У меня не было близких друзей, и я сблизился с природой. Я знал каждый муравейник в парке, каждую хомячью норку в поле, каждую кротовью тропку в саду. Мне были известны все птичьи гнезда и все дупла, в которых вывелись бельчата. Я различал шелест каждой липы возле дома и умел повторить мелодию, которую наигрывал ветер, пробегая по деревьям. Не раз я слышал в лесу какой-то неумолчный топот, только не знал, кто там топочет. Подолгу я смотрел на мерцающие звезды и беседовал с ночной тишиной, и, так как мне некого было целовать, я целовал дворовых собак.

Мать моя давно покоилась на кладбище. Даже земля уже расселась под придавившим ее камнем, и трещина, должно быть, вела в самую глубь могилы. Однажды, когда меня за что-то побили, я пошел туда и стал слушать, не откликнется ли она… Но она так и не откликнулась. Видно, и вправду умерла.

В то время в моем сознании складывались первые представления о людях и об их взаимоотношениях. Например, уполномоченный в моем воображении был непременно несколько тучноват и румян лицом; у него были обвисшие усы, густые брови над серыми глазами, низкий бас и по крайней мере такая же способность кричать, как у моего отца. Особа, именуемая графиней, представлялась мне не иначе, как высокой прекрасной дамой с печальным взором; она молча прогуливалась по парку в белом платье, волочащемся по земле.

Зато о человеке, который носил бы титул графа, я не имел ни малейшего понятия. Такой человек, если он вообще существовал, казался мне лицом гораздо менее важным, чем графиня, просто бесполезным и даже неприличным.
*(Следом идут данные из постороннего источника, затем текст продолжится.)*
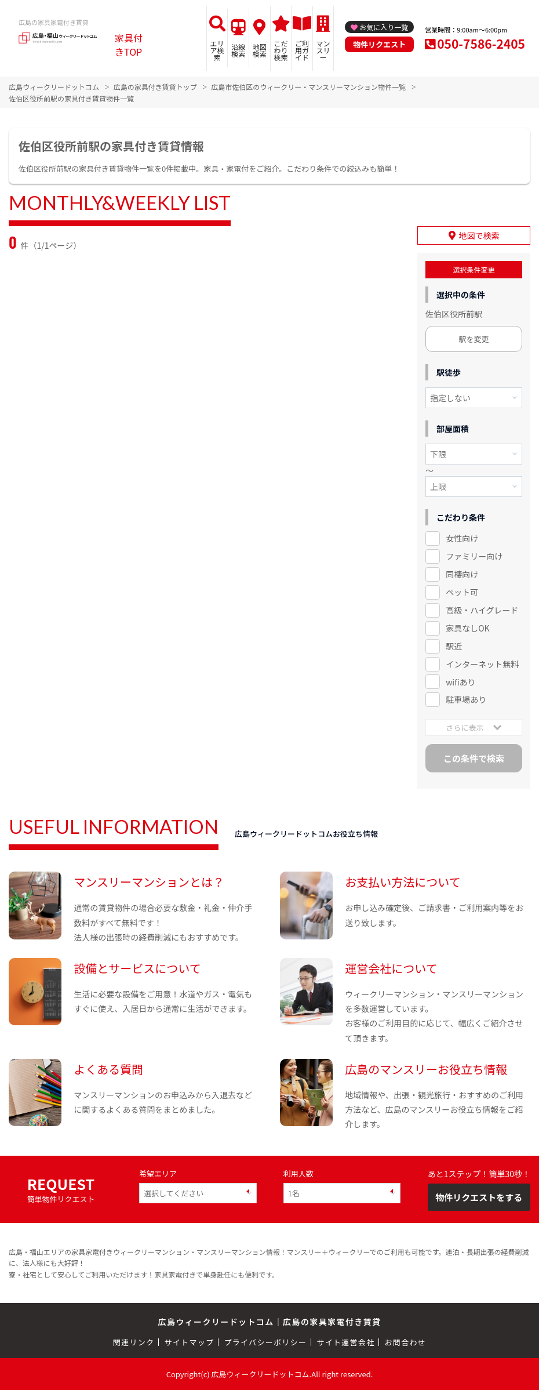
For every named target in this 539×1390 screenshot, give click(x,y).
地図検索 (260, 50)
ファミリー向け (474, 556)
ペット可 (462, 592)
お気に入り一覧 (383, 27)
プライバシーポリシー (265, 1342)
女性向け (462, 538)
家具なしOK (467, 628)
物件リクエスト (379, 44)
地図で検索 (479, 235)
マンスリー (323, 50)
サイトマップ (189, 1342)
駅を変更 (473, 338)
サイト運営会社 (345, 1342)
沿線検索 (238, 50)
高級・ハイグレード (482, 610)
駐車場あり (466, 699)
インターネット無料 (482, 664)
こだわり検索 (280, 50)
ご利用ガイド (302, 50)
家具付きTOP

На мой взгляд, только в просторном платье с длинным шлейфом могло обитать величие знатного рода, а кургузый, в обтяжку, костюм, да еще состоящий из двух частей, годился лишь для приказчиков в имении, винокуров и в лучшем случае - для уполномоченных.
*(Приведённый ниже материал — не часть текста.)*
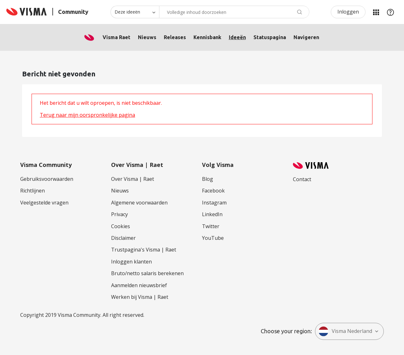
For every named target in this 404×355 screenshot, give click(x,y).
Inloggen (348, 11)
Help (390, 12)
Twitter (210, 226)
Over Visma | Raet (132, 178)
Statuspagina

Таковы были мои верноподданнические чувства, зиждившиеся на внушениях отца, который неустанно твердил мне, что я должен любить и почитать госпожу нашу графиню. Впрочем, если б я когда-нибудь забыл эти наставления, мне достаточно было бы взглянуть на красный шкаф в конторе отца, где над счетами и записями висела на гвозде пятихвостая плетка - воплощение основ существующего порядка. Для меня она была своего рода энциклопедией, так как, глядя на нее, я вспоминал, что нельзя рвать башмаки и дергать жеребят за хвосты, что всякая власть исходит от бога и т. д.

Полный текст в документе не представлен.